When God chose John the Baptist to be God’s messenger, God did not choose a powerful luminary of his day, but a strange preacher’s kid whose gifts simply seemed to be the insight and the courage to love people enough to tell them hard truths. God did not do this in the “seat of political power in Rome, or the seat of religious power in Jerusalem, but in the wilderness,” that “scary and confusing place where God has spoken to God’s people in the past and through which God has led God’s people to a new and promised life.”(1)
In what wilderness do you find yourself this morning? Is it the wilderness of death? The wilderness of grief? Do you trod the parched sands of loneliness? Do you strain for lost notes in the silence of doubt? Perhaps you find yourself in these treacherous lands due to your own misguided choices, your compass broken, wandering with out your map. Perhaps your sorrow is so great that it is exposed, naked, unable to be covered by the facade of perfection that grows ever more acute during this particular season of the year.

 

Perhaps you cannot name exactly how you wound up in the wilderness, how you wandered from the path. You just feel so alone among the tumbleweeds, the dryness, the desolation.
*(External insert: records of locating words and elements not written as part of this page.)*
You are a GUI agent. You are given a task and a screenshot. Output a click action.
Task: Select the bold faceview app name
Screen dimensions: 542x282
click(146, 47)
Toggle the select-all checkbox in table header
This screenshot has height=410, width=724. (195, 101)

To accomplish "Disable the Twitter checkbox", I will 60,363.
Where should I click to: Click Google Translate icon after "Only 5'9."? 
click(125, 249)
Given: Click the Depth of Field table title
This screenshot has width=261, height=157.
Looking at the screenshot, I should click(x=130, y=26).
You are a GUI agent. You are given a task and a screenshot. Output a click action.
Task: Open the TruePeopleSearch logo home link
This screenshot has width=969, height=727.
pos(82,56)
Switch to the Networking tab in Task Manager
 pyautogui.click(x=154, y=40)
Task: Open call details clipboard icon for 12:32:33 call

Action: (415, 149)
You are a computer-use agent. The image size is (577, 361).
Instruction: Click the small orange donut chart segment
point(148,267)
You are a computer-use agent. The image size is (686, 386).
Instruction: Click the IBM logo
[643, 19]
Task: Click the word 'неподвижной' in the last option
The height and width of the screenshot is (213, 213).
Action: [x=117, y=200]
Regardless of how you got here, it is good that you are, because God is here. The God of the day is the God of the night. The God of the lush and fertile valleys and verdant pastures is the God of all of our wilderness lands. The good news is that throughout the biblical witness, some of God’s best, most significant, most transformative work is done in the midbar, and the God who we know supremely in the one who was born in a stable in Bethlehem is the God who searches for us, who persists, and who finds us, wherever we are.
In Psalm 139, the first ten verses, the psalmist proclaims “O Lord, you have searched me and known me. You know when I sit down and when I rise up; you discern my thoughts from far away. You search out my path and my lying down, and are acquainted with all my ways. Even before a word is on my tongue, O Lord, you know it completely. You hem me in, behind and before, and lay your hand upon me. Such knowledge is too wonderful for me; it is so high that I cannot attain it. Where can I go from your spirit? Or where can I flee from your presence? If I ascend to heaven, you are there; if I make my bed in Sheol, you are there. If I take the wings of the morning and settle at the farthest limits of the sea, even there your hand shall lead me, and your right hand shall hold me fast.”
Hold fast to hope without wavering. We are not people without a savior, the savior who knows us, searches us, searches for us, and who finds us, wherever we are.

Gloria In Excelsis Deo.

 

 

(1) Kathy Beach-Verhey, “Homiletical Perspective” in Feasting on the Word, Year C, Volume 1: Advent Through Transfiguration.